01/10/2008. Contributed by Geoff Willmetts

Buy Reading The Wind in the USA - or Buy Reading The Wind in the UK

author pic

pub: TOR/Forge. 446 page hardback. Price: $25.95 (US), $28.95 (CAN). ISBN: 978-0-7653-1598-4).

check out website: www.tor-forge.com and www.brenda-cooper.com

Writing in first person is one of the toughest ways to write a story, more so when it's in a novel because it limits the viewpoint of interaction with events unless your lead character is in the thick of things.

After the events of Brenda Cooper's previous novel in this series, 'The Silver Ship And The Sea', half of the lead cast have taken the spaceship back to Silver's Home leavine Chelo, Liam and Kayleen on Fremont. These three have become somewhat isolated from the human population when they crash-land a skimmer on an island and unable to get home. My initial reaction reading the opening section of this came over as being totally lack-lustre with Cooper throwing away a lot of the character development and interaction with the humans that she had in the first book.



When she switched to the spaceship and also first person through Joseph of the events that were going to over-take him when they arrived, things started to get a little more life. However, on planet, Cooper separates Joseph from the others so his skills as a wind reader, that is someone who can scan computer feeds with his brain, can be developed and the perspective is again narrowed with so much becoming surface and story by numbers. None of this is helped with the discovery that Joseph's father is not only alive but thinking his people on Fremont are all dead has been working hard to pay for an assassination team to go there and kill anyone they find. It then becomes a rush to return to Fremont to sort things out.

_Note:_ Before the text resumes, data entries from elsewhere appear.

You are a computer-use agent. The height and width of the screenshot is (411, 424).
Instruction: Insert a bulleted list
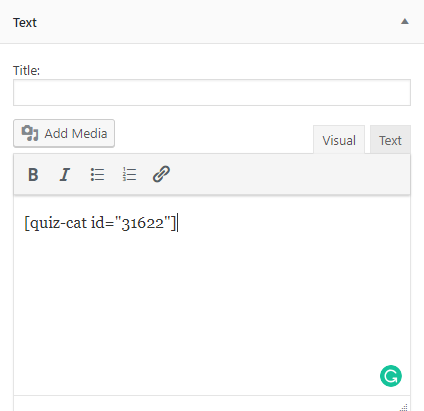97,174
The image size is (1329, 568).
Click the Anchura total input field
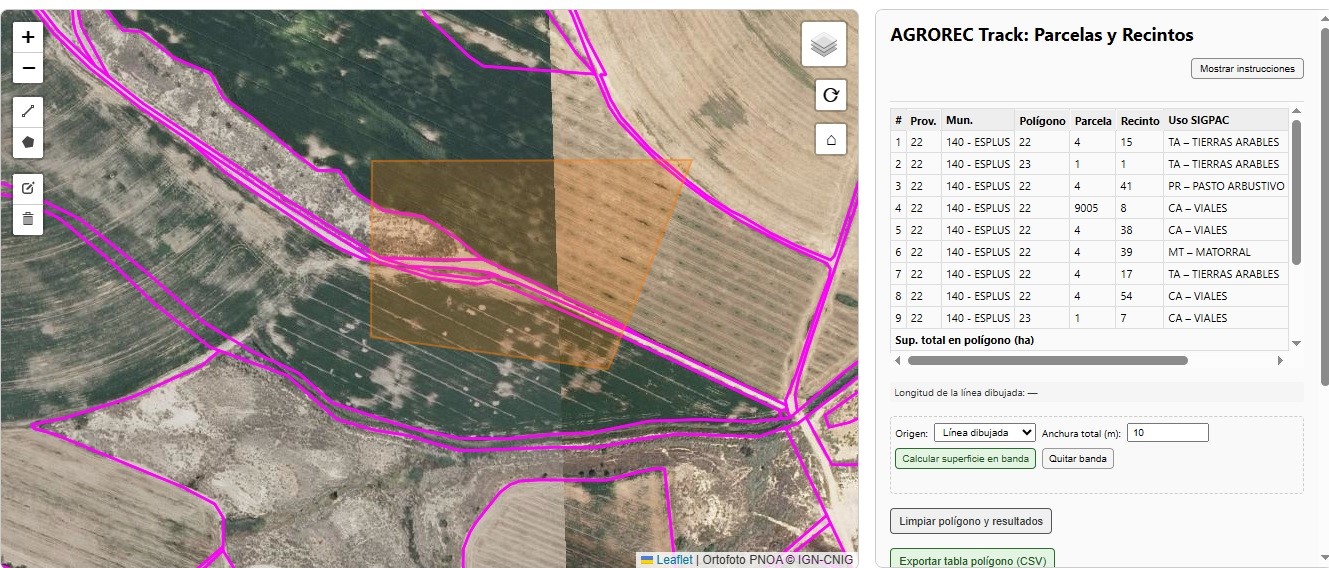coord(1167,433)
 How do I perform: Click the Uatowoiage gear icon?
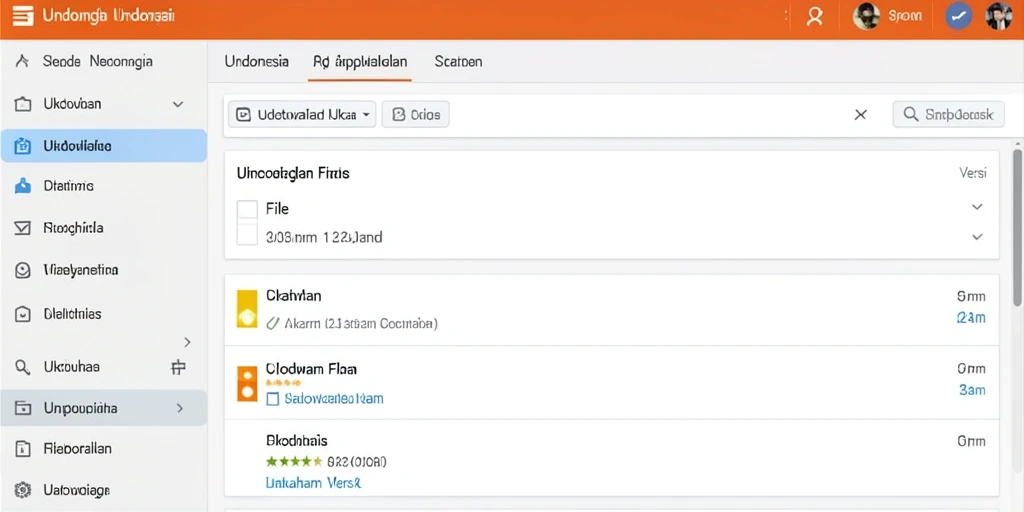(x=23, y=489)
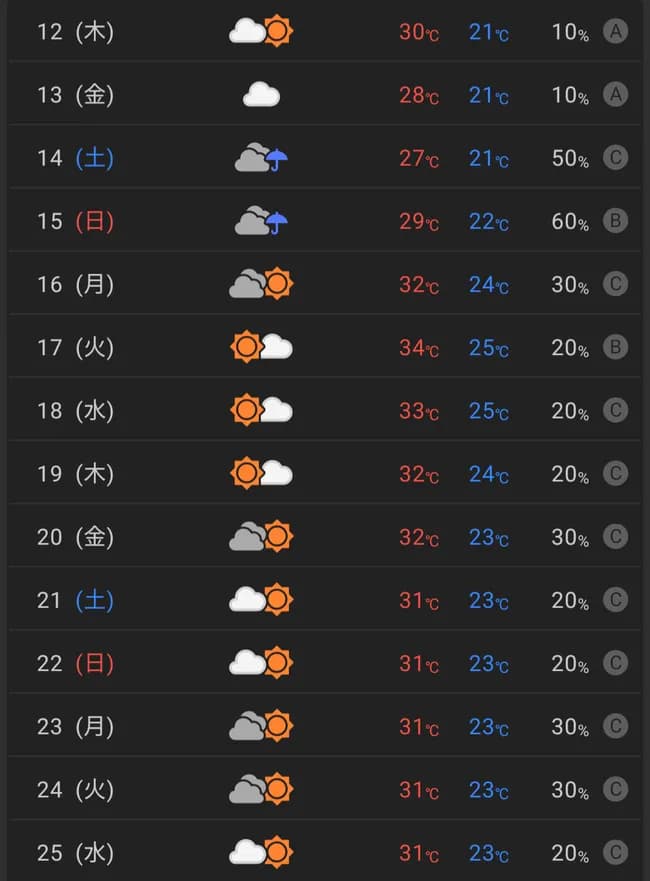The image size is (650, 881).
Task: Click the 34℃ high shown on the 17th
Action: [417, 348]
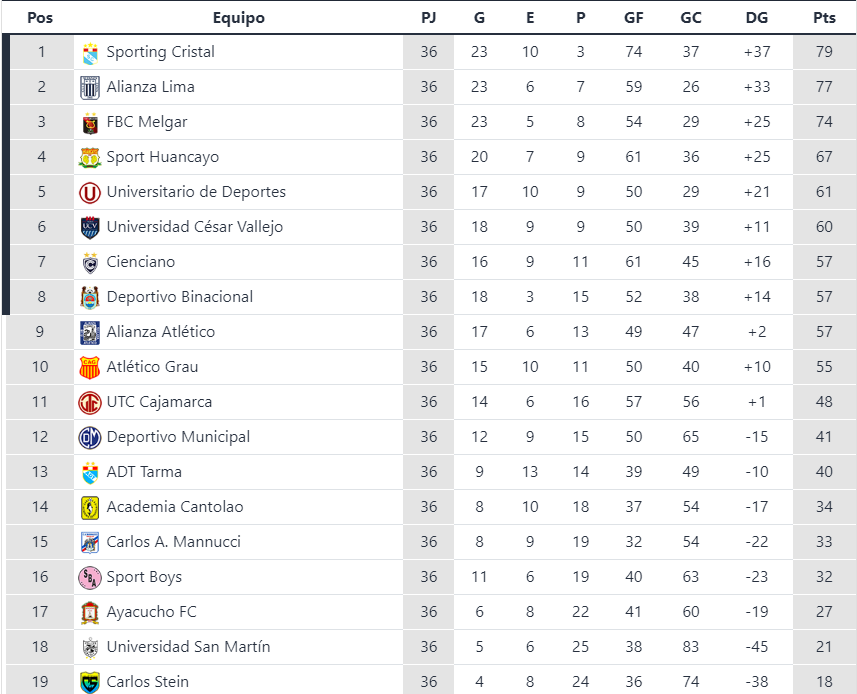Click the Deportivo Municipal crest icon

[x=90, y=437]
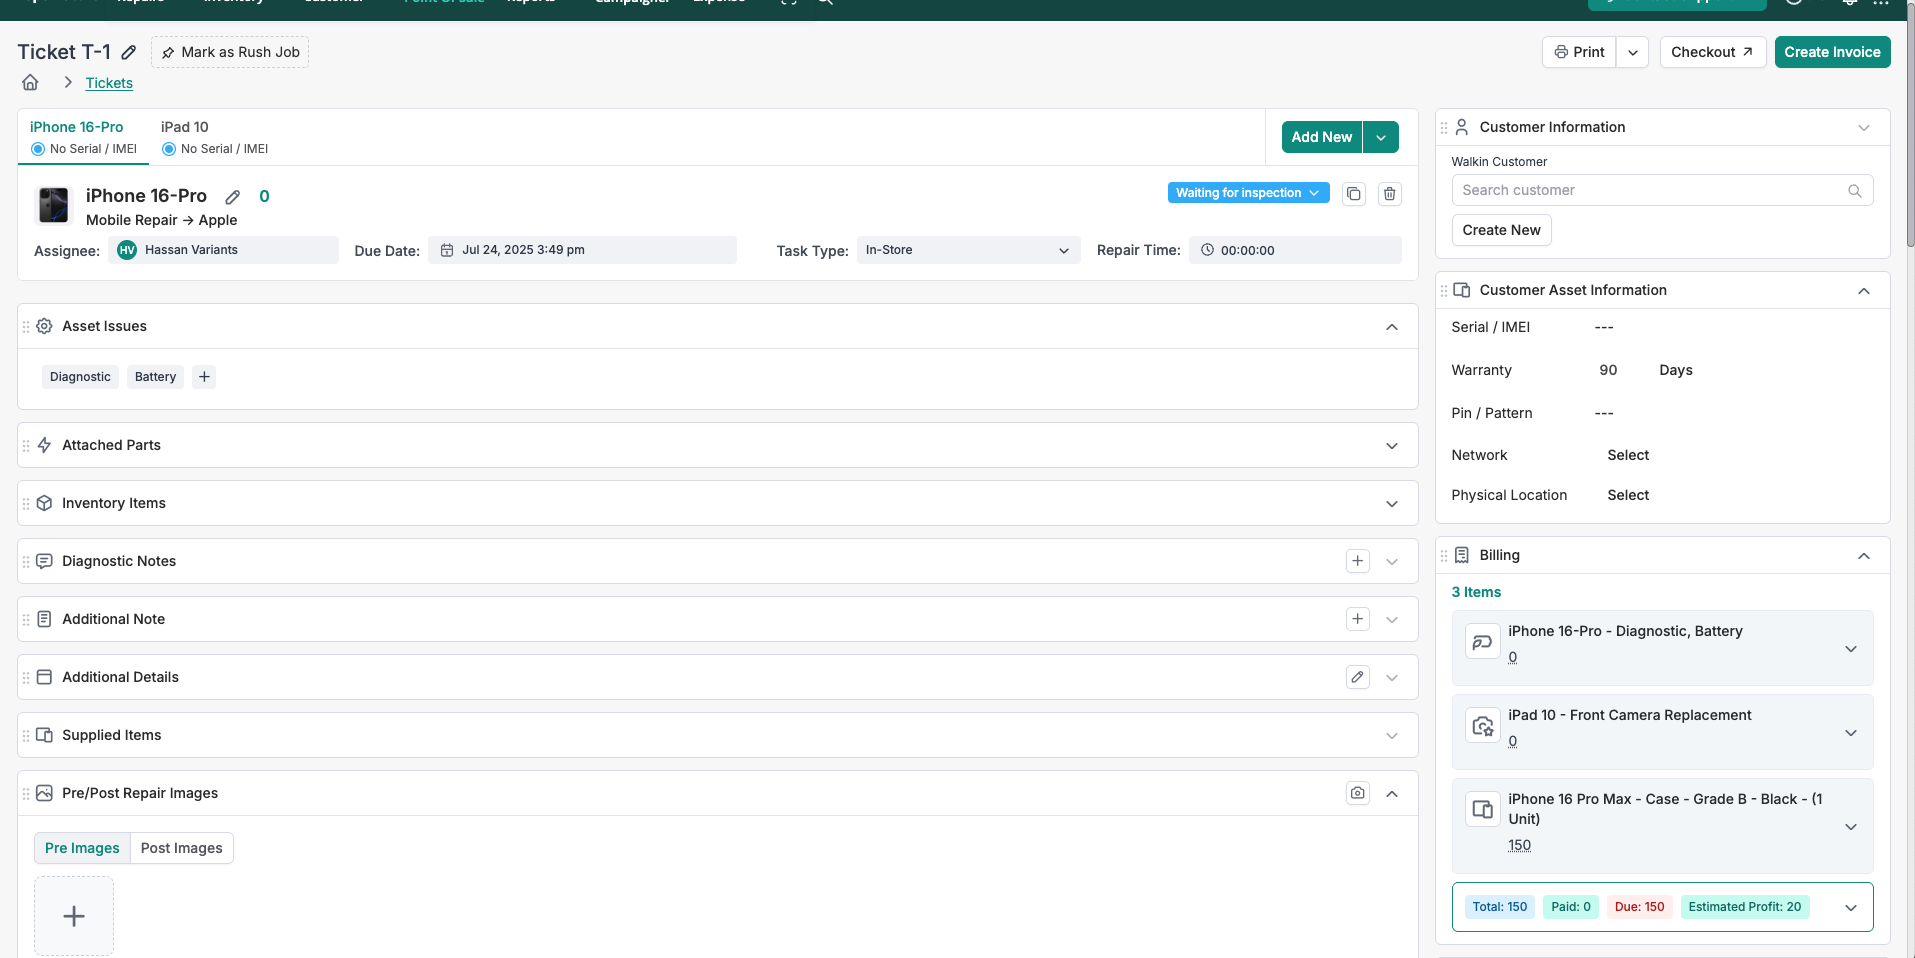
Task: Select the iPhone 16-Pro No Serial radio
Action: coord(38,149)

Switching back and forth between the two sets of characters showing the assassination team arriving and assessing Chelo and her two companions aren't normal human and hiding their true purpose doesn't last for long. I should point out that in the three years they've been trapped on the island, Chelo and Kayleen are now also heavily pregnant. The three of them steal one of the assassination team's skimmers and return to Artistos to warn and aid them. Joseph and his group, including his father, come in towards the end of this, returning in a much faster smaller spaceship.

What is sorely missing from this book is any sort of emotional connection to the characters. With their more super-human abilities, one could easily think Chelo and Joseph are just better controlled individuals. However, when Chelo is giving birth, apart from the descriptive tone which summed up what it felt like, there was further confirmation of the lack of emotion going on, compounded further when Chelo's baby is kidnapped. For all the difference it made in Chelo's unemotional state she might as well have been writing a shopping list.

I hate putting a book down as being lacklustre, especially after such a promising first book in this series, but this one really is emotionally dead. Not just from Chelo or Joseph but even for the human characters on Artistos. Keeping them out of the picture for so long, when their numbers are reduced there is nothing to feel in their loss and indeed, they don't feel so neither. To get back on form, Cooper needs to remind herself what made the first book good.